━━ Texte fourni

Les planchers et l'escalier sont en ciment armé. Pour le plancher du deuxième étage, qui se prolonge en encorbellement et subit des efforts importants, le Portland artificiel a remplacé le ciment de Domine. Au-dessus des fenêtres du premier étage, règne sur la maçonnerie une forte ceinture en ciment armé de 60 centimètres d'épaisseur et de 90 centimètres de hauteur. Cette ceinture est encore raidie par les deux poutres en croix et la dalle du plancher du deuxième étage. Sur cette ceinture viennent s'accrocher seize consoles travaillant à arrachement et portant chacune un meneau. La charge totale portée par les consoles, y compris les surcharges de planchers, de toiture, la pression du vent, a été évaluée approximativement à 110 tonnes. La section statique des consoles a été déterminée par le calcul, et sur le profil statique est venu saillir légèrement un profil décoratif.

Sur les seize consoles s'élèvent seize meneaux en ciment armé, qui séparent les fenêtres de l'atelier, de la salle de bains, les baies de la loggia. Ces meneaux sont reliés à leur partie supérieure par une légère ceinture en ciment armé formant linteau circulaire. Une grosse poutre maîtresse traverse diamétralement le plancher haut de l'atelier, reliant deux meneaux extrêmes et s'appuyant au passage sur le demi-cylindre montant du mur de la tour. Du centre de cette poutre, partent vers les meneaux des nervures rayonnantes réunies par une dalle de 7 centimètres d'épaisseur.

━━━━
━━ Données enregistrées

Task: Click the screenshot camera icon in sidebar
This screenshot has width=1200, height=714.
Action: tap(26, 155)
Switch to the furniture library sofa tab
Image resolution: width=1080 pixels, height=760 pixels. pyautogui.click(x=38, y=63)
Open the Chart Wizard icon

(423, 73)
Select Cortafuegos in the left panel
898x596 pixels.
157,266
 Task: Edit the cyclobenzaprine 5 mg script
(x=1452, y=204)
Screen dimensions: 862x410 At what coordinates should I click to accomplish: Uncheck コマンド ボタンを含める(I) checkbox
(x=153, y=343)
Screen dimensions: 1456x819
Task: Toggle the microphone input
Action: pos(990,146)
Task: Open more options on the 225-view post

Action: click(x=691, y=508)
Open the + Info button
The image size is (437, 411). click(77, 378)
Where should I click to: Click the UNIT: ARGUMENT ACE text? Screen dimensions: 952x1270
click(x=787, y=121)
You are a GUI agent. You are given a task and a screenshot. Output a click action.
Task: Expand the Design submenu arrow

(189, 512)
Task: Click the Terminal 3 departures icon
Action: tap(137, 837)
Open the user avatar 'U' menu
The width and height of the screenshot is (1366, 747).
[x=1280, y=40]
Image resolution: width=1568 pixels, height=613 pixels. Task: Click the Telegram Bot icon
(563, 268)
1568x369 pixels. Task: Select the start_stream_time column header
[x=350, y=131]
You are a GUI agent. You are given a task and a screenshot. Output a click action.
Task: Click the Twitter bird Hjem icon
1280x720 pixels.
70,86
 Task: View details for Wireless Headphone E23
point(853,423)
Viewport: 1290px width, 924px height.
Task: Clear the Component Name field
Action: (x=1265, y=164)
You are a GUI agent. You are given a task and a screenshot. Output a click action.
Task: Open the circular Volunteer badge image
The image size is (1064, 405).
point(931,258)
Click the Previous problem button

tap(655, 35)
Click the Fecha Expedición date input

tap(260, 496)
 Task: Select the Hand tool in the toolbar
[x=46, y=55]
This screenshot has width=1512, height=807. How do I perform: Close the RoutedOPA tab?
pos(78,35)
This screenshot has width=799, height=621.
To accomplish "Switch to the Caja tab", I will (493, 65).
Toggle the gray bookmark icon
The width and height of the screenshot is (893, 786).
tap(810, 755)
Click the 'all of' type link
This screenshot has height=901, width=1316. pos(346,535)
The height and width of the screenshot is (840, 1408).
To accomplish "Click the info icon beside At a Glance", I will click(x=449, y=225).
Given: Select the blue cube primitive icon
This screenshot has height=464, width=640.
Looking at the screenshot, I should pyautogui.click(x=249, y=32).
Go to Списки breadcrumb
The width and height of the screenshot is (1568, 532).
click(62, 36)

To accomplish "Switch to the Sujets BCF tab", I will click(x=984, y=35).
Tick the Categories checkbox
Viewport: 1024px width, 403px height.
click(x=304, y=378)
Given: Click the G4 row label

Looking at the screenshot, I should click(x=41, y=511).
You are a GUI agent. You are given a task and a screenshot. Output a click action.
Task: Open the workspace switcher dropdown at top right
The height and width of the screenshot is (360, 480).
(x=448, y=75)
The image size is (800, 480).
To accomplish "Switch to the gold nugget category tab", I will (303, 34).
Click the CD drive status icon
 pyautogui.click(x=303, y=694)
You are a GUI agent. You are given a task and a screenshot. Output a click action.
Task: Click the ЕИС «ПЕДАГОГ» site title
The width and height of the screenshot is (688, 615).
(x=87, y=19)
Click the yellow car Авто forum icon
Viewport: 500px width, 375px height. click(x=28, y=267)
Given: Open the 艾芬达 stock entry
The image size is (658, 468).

━━━━

● Consigne de travail
D'après le texte fourni, à combien a-t-on évalué la charge totale portée par les consoles ?

● Résultat obtenu
Approximativement 110 tonnes, y compris les surcharges de planchers et de toiture ainsi que la pression du vent.